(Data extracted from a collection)
Content starts
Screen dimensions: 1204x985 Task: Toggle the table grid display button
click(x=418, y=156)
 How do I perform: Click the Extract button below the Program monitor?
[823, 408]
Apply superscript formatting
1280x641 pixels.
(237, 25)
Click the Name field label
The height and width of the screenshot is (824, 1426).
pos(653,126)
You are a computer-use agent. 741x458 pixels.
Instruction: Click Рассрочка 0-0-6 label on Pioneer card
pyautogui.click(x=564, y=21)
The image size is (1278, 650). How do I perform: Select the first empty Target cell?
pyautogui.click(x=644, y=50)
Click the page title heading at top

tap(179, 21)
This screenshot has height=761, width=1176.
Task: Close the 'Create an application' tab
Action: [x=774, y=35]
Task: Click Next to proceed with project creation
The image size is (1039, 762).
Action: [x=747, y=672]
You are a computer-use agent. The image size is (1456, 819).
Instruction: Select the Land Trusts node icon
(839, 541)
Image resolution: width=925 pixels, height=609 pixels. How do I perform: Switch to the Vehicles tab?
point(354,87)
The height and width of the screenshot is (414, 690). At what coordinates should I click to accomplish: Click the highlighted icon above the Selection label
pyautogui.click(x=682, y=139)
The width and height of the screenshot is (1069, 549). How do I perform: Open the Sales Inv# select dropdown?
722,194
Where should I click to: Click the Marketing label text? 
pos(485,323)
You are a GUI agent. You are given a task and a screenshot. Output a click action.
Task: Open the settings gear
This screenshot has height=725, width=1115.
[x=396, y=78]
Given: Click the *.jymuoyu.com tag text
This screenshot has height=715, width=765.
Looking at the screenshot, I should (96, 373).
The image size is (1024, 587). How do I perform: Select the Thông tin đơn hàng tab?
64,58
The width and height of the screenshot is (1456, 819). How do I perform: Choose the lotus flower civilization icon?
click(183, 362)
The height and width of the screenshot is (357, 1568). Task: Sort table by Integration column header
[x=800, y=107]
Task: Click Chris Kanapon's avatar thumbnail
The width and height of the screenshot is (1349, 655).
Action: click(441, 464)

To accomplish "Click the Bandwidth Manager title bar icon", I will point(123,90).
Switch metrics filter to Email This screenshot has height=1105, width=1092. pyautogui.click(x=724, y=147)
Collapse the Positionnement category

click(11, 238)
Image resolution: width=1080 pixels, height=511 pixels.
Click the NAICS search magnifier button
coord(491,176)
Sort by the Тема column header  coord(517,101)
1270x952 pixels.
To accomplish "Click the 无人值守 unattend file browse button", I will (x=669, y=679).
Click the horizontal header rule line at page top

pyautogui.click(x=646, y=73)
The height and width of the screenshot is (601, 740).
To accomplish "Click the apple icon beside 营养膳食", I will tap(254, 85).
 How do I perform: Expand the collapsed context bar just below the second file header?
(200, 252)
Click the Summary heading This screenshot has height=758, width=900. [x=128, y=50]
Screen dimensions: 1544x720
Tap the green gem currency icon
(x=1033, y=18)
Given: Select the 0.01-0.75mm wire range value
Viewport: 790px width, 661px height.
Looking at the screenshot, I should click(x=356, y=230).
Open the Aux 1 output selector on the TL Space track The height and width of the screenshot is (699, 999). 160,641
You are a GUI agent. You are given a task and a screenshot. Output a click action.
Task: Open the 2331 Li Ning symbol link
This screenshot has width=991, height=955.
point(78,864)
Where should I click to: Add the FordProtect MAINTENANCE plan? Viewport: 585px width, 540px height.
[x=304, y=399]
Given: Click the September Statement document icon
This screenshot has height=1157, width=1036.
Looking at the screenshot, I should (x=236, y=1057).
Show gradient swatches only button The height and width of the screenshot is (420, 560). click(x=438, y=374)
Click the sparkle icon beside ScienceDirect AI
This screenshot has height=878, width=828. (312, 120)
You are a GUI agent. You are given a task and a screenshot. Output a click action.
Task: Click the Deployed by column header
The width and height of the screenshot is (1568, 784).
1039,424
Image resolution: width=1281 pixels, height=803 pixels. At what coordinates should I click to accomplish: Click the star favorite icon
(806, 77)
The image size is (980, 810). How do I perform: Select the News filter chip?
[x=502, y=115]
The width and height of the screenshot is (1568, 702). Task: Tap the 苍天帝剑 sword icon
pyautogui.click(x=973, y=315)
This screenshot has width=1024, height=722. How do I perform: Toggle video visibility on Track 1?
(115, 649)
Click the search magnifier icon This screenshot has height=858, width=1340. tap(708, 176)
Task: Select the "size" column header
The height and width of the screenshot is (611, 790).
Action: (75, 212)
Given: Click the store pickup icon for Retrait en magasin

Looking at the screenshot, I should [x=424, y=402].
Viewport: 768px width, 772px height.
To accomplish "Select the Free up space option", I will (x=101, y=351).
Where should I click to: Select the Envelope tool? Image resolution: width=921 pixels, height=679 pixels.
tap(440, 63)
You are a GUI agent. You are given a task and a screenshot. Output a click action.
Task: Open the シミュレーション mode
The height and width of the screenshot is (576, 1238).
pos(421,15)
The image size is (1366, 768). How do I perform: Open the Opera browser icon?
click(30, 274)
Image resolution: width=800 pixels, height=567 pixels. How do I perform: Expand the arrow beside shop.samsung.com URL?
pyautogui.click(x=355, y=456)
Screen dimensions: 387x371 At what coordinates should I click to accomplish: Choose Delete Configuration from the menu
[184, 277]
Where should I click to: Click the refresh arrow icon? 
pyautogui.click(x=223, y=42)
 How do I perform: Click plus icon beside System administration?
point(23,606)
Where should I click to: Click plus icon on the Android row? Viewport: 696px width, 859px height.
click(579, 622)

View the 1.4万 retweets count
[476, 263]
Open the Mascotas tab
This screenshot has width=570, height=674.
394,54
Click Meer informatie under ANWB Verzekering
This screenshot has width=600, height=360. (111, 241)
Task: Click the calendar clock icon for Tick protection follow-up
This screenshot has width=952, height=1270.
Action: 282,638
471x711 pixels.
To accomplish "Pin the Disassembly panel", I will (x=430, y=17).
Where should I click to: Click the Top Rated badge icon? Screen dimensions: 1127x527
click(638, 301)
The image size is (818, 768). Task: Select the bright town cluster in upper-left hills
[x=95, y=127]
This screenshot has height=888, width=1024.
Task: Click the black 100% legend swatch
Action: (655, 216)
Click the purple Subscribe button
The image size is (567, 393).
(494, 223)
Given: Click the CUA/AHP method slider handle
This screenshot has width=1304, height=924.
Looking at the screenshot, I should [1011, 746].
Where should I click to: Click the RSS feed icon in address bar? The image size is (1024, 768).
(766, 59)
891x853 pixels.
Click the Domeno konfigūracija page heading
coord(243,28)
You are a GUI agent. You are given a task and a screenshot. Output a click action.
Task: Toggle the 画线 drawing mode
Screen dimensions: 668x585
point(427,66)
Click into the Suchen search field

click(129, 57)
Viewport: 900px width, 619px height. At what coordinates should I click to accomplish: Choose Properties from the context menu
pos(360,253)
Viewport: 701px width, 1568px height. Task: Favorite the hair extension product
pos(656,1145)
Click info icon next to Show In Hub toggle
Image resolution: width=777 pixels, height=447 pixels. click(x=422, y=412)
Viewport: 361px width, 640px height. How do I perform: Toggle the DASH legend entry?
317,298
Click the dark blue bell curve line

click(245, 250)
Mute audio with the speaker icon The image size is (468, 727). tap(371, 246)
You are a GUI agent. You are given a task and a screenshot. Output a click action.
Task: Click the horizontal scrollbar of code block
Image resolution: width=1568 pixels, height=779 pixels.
Content ends
The task: A verbatim copy of all the entries above is requested.

Task response:
Screen dimensions: 1204x985 Task: Toggle the table grid display button
click(x=418, y=156)
 How do I perform: Click the Extract button below the Program monitor?
[823, 408]
Apply superscript formatting
1280x641 pixels.
(237, 25)
Click the Name field label
The height and width of the screenshot is (824, 1426).
pos(653,126)
You are a computer-use agent. 741x458 pixels.
Instruction: Click Рассрочка 0-0-6 label on Pioneer card
pyautogui.click(x=564, y=21)
The image size is (1278, 650). How do I perform: Select the first empty Target cell?
pyautogui.click(x=644, y=50)
Click the page title heading at top

tap(179, 21)
This screenshot has height=761, width=1176.
Task: Close the 'Create an application' tab
Action: [x=774, y=35]
Task: Click Next to proceed with project creation
The image size is (1039, 762).
Action: [x=747, y=672]
You are a computer-use agent. The image size is (1456, 819).
Instruction: Select the Land Trusts node icon
(839, 541)
Image resolution: width=925 pixels, height=609 pixels. How do I perform: Switch to the Vehicles tab?
point(354,87)
The height and width of the screenshot is (414, 690). At what coordinates should I click to accomplish: Click the highlighted icon above the Selection label
pyautogui.click(x=682, y=139)
The width and height of the screenshot is (1069, 549). How do I perform: Open the Sales Inv# select dropdown?
722,194
Where should I click to: Click the Marketing label text? 
pos(485,323)
You are a GUI agent. You are given a task and a screenshot. Output a click action.
Task: Open the settings gear
This screenshot has height=725, width=1115.
[x=396, y=78]
Given: Click the *.jymuoyu.com tag text
This screenshot has height=715, width=765.
Looking at the screenshot, I should (96, 373).
The image size is (1024, 587). How do I perform: Select the Thông tin đơn hàng tab?
64,58
The width and height of the screenshot is (1456, 819). How do I perform: Choose the lotus flower civilization icon?
click(183, 362)
The height and width of the screenshot is (357, 1568). Task: Sort table by Integration column header
[x=800, y=107]
Task: Click Chris Kanapon's avatar thumbnail
The width and height of the screenshot is (1349, 655).
Action: click(441, 464)

To accomplish "Click the Bandwidth Manager title bar icon", I will point(123,90).
Switch metrics filter to Email This screenshot has height=1105, width=1092. pyautogui.click(x=724, y=147)
Collapse the Positionnement category

click(11, 238)
Image resolution: width=1080 pixels, height=511 pixels.
Click the NAICS search magnifier button
coord(491,176)
Sort by the Тема column header  coord(517,101)
1270x952 pixels.
To accomplish "Click the 无人值守 unattend file browse button", I will (x=669, y=679).
Click the horizontal header rule line at page top

pyautogui.click(x=646, y=73)
The height and width of the screenshot is (601, 740).
To accomplish "Click the apple icon beside 营养膳食", I will tap(254, 85).
 How do I perform: Expand the collapsed context bar just below the second file header?
(200, 252)
Click the Summary heading This screenshot has height=758, width=900. [x=128, y=50]
Screen dimensions: 1544x720
Tap the green gem currency icon
(x=1033, y=18)
Given: Select the 0.01-0.75mm wire range value
Viewport: 790px width, 661px height.
Looking at the screenshot, I should click(x=356, y=230).
Open the Aux 1 output selector on the TL Space track The height and width of the screenshot is (699, 999). 160,641
You are a GUI agent. You are given a task and a screenshot. Output a click action.
Task: Open the 2331 Li Ning symbol link
This screenshot has width=991, height=955.
point(78,864)
Where should I click to: Add the FordProtect MAINTENANCE plan? Viewport: 585px width, 540px height.
[x=304, y=399]
Given: Click the September Statement document icon
This screenshot has height=1157, width=1036.
Looking at the screenshot, I should (x=236, y=1057).
Show gradient swatches only button The height and width of the screenshot is (420, 560). click(x=438, y=374)
Click the sparkle icon beside ScienceDirect AI
This screenshot has height=878, width=828. (312, 120)
You are a GUI agent. You are given a task and a screenshot. Output a click action.
Task: Click the Deployed by column header
The width and height of the screenshot is (1568, 784).
1039,424
Image resolution: width=1281 pixels, height=803 pixels. At what coordinates should I click to accomplish: Click the star favorite icon
(806, 77)
The image size is (980, 810). How do I perform: Select the News filter chip?
[x=502, y=115]
The width and height of the screenshot is (1568, 702). Task: Tap the 苍天帝剑 sword icon
pyautogui.click(x=973, y=315)
This screenshot has width=1024, height=722. How do I perform: Toggle video visibility on Track 1?
(115, 649)
Click the search magnifier icon This screenshot has height=858, width=1340. tap(708, 176)
Task: Select the "size" column header
The height and width of the screenshot is (611, 790).
Action: (75, 212)
Given: Click the store pickup icon for Retrait en magasin

Looking at the screenshot, I should [x=424, y=402].
Viewport: 768px width, 772px height.
To accomplish "Select the Free up space option", I will (x=101, y=351).
Where should I click to: Select the Envelope tool? Image resolution: width=921 pixels, height=679 pixels.
tap(440, 63)
You are a GUI agent. You are given a task and a screenshot. Output a click action.
Task: Open the シミュレーション mode
The height and width of the screenshot is (576, 1238).
pos(421,15)
The image size is (1366, 768). How do I perform: Open the Opera browser icon?
click(30, 274)
Image resolution: width=800 pixels, height=567 pixels. How do I perform: Expand the arrow beside shop.samsung.com URL?
pyautogui.click(x=355, y=456)
Screen dimensions: 387x371 At what coordinates should I click to accomplish: Choose Delete Configuration from the menu
[184, 277]
Where should I click to: Click the refresh arrow icon? 
pyautogui.click(x=223, y=42)
 How do I perform: Click plus icon beside System administration?
point(23,606)
Where should I click to: Click plus icon on the Android row? Viewport: 696px width, 859px height.
click(579, 622)

View the 1.4万 retweets count
[476, 263]
Open the Mascotas tab
This screenshot has width=570, height=674.
394,54
Click Meer informatie under ANWB Verzekering
This screenshot has width=600, height=360. (111, 241)
Task: Click the calendar clock icon for Tick protection follow-up
This screenshot has width=952, height=1270.
Action: 282,638
471x711 pixels.
To accomplish "Pin the Disassembly panel", I will (x=430, y=17).
Where should I click to: Click the Top Rated badge icon? Screen dimensions: 1127x527
click(638, 301)
The image size is (818, 768). Task: Select the bright town cluster in upper-left hills
[x=95, y=127]
This screenshot has height=888, width=1024.
Task: Click the black 100% legend swatch
Action: (655, 216)
Click the purple Subscribe button
The image size is (567, 393).
(494, 223)
Given: Click the CUA/AHP method slider handle
This screenshot has width=1304, height=924.
Looking at the screenshot, I should [1011, 746].
Where should I click to: Click the RSS feed icon in address bar? The image size is (1024, 768).
(766, 59)
891x853 pixels.
Click the Domeno konfigūracija page heading
coord(243,28)
You are a GUI agent. You are given a task and a screenshot. Output a click action.
Task: Toggle the 画线 drawing mode
Screen dimensions: 668x585
point(427,66)
Click into the Suchen search field

click(129, 57)
Viewport: 900px width, 619px height. At what coordinates should I click to accomplish: Choose Properties from the context menu
pos(360,253)
Viewport: 701px width, 1568px height. Task: Favorite the hair extension product
pos(656,1145)
Click info icon next to Show In Hub toggle
Image resolution: width=777 pixels, height=447 pixels. click(x=422, y=412)
Viewport: 361px width, 640px height. How do I perform: Toggle the DASH legend entry?
317,298
Click the dark blue bell curve line

click(245, 250)
Mute audio with the speaker icon The image size is (468, 727). tap(371, 246)
You are a GUI agent. You are given a task and a screenshot. Output a click action.
Task: Click the horizontal scrollbar of code block
Image resolution: width=1568 pixels, height=779 pixels.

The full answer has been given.